Eurostat verilerine göre Avrupa Birliği’nde işsizlik oranı yüzde 5.8 iken, AB ortalaması baz alındığında işsizlik oranı yüzde 11.6 civarında seyrediyor. Türkiye ise atıl işgücü oranı yüzde 32.2 ile Avrupa’dan ciddi şekilde ayrışıyor.

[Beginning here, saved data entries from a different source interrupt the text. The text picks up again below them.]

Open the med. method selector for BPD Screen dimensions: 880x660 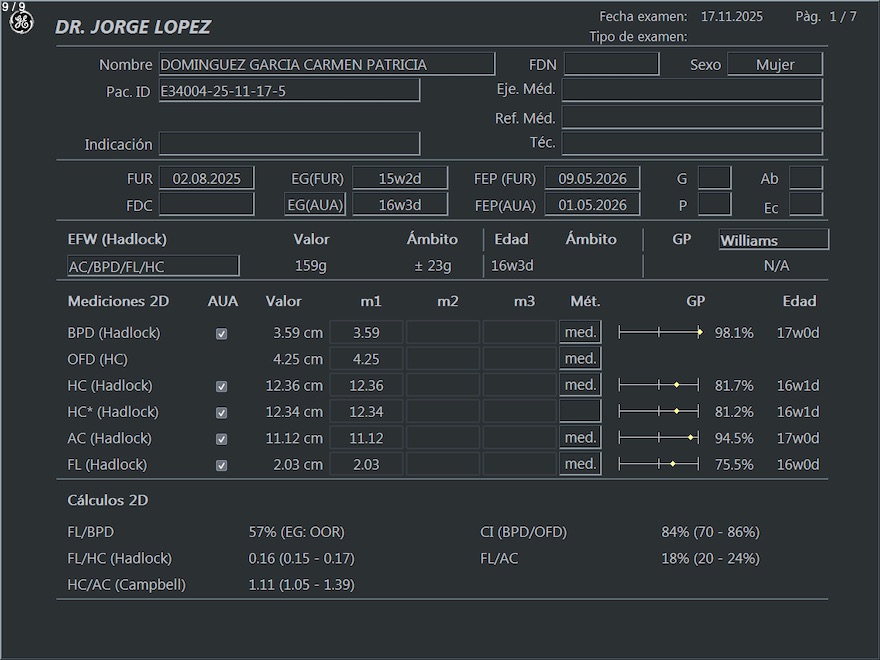[580, 332]
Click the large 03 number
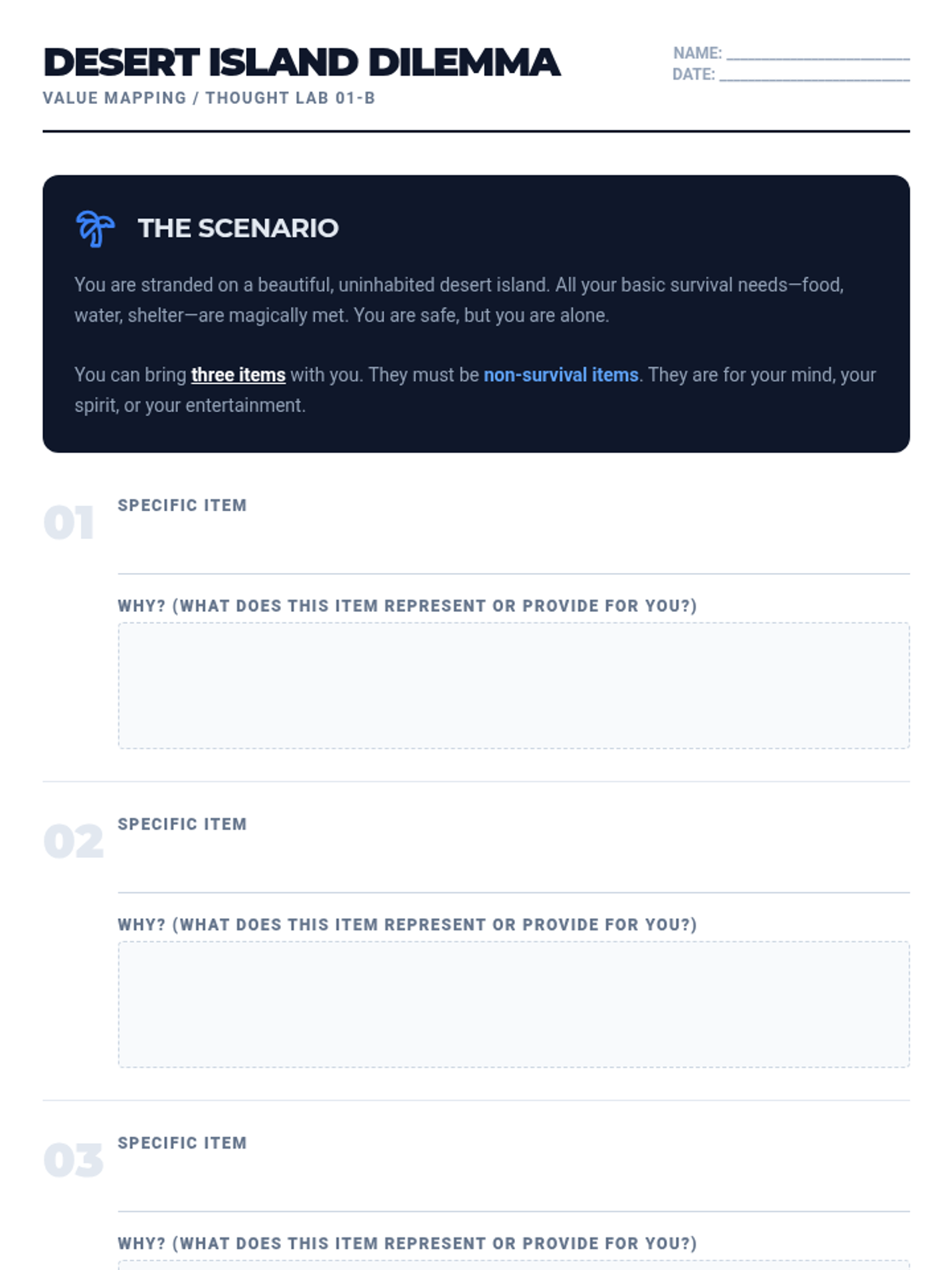The width and height of the screenshot is (952, 1270). tap(73, 1161)
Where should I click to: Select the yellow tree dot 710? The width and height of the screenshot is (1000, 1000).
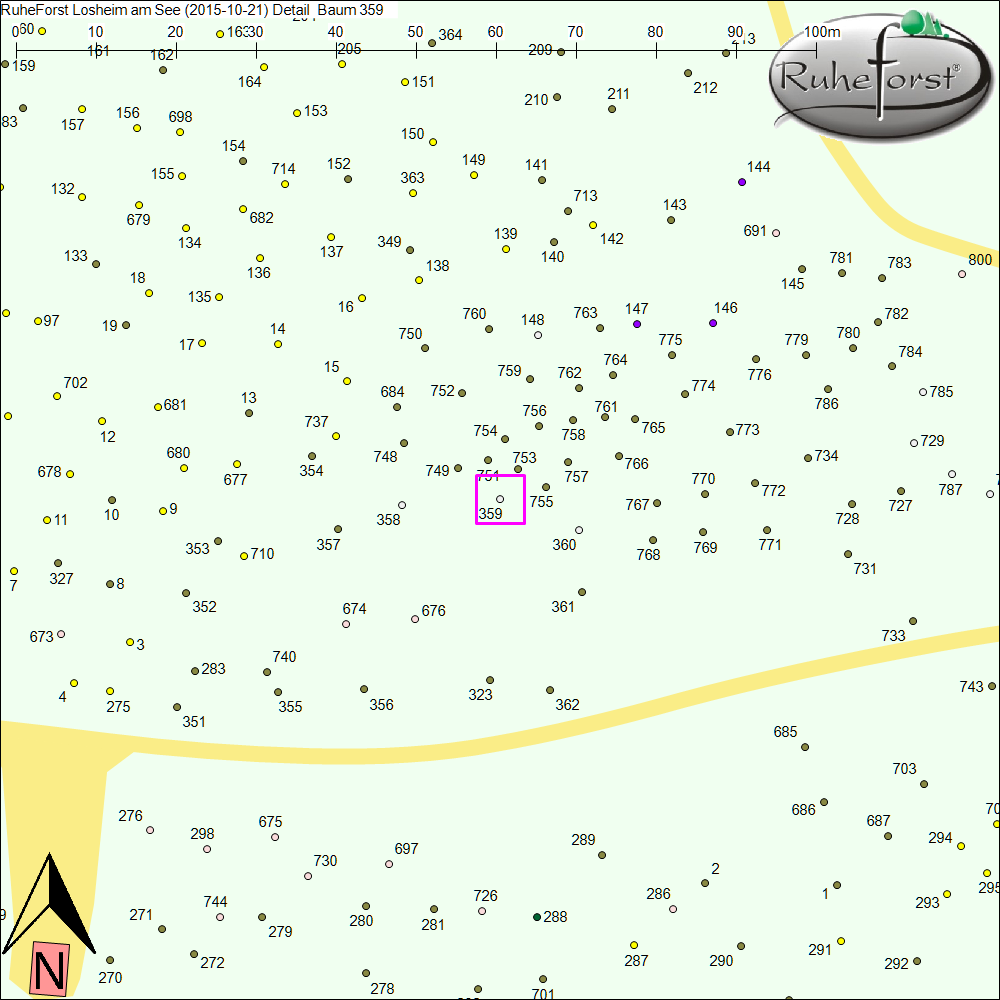click(244, 556)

Türkiye’de işsizlikte rekor artış yaşanırken, AB’de 2024 yılı işsizlik oranı yüzde 5.9 ile 2015 yılından bu yana en düşük seviyede gerçekleştiğine dikkat çeken Bakırlıoğlu, şunları söyledi:
“Türkiye, sadece ekonomik göstergelerde değil, işsizlikte de Avrupa’dan koptu. Atıl işsizlik Nisan 2025 itibarıyla 13 milyona ulaştı. Bu, son 136 ayın en yüksek seviyesi. Bugün Yunanistan, Sırbistan, Azerbaycan, İsveç, Portekiz, İsviçre, BAE ve Avusturya gibi ülkelerin nüfusu 13 milyonun altında. Yani ülkemizde, birkaç sene önce derin ekonomik kriz ile boğuşan Yunanistan’ın nüfusundan bile fazla işsiz var. Türkiye’deki işsizler, Türkiye’nin en fazla seyirci kapasitesine sahip stadyumu olan Atatürk Olimpiyat Stadyumu’nu 170 kere doldurabiliyor. Bir yıl önce ise bu rakam 10.8 milyondu. Sadece son bir ayda 1 milyon 240 bin kişi daha atıl işgücü arasına katıldı.”

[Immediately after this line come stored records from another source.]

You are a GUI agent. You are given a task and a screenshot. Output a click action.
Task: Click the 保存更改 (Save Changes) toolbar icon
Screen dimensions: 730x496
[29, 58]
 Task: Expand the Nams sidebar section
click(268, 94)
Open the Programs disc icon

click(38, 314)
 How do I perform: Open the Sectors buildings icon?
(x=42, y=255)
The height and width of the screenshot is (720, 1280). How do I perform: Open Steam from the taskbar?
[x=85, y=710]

Bakırlıoğlu, işsizlik ödeneğinden yararlananların oranına da dikkat çekti. Resmi işsizlerin yüzde 85’inin işsizlik ödeneğinden yararlanamadıklarını dile getiren Bakırlıoğlu, “Yani devlet, işsiz kalanın arkasında da durmuyor. Bu şartlar altında işsizlikle mücadele etmek, sosyal devlet anlayışını yaşatmak mümkün değil” değerlendirmesini yaptı. Bakırlıoğlu, iktidarı işsizlik verilerini “makyajlamak” yerine sorunun kaynağıyla yüzleşmeye ve çözüm üretmeye çağırarak, “Her alanda olduğu gibi iş gücü piyasasında da ülkemiz yıllar öncesine dönmüş durumda. Türkiye, bu yanlış politikalarla bir adım ileri değil, üç adım geri gidiyor” dedi.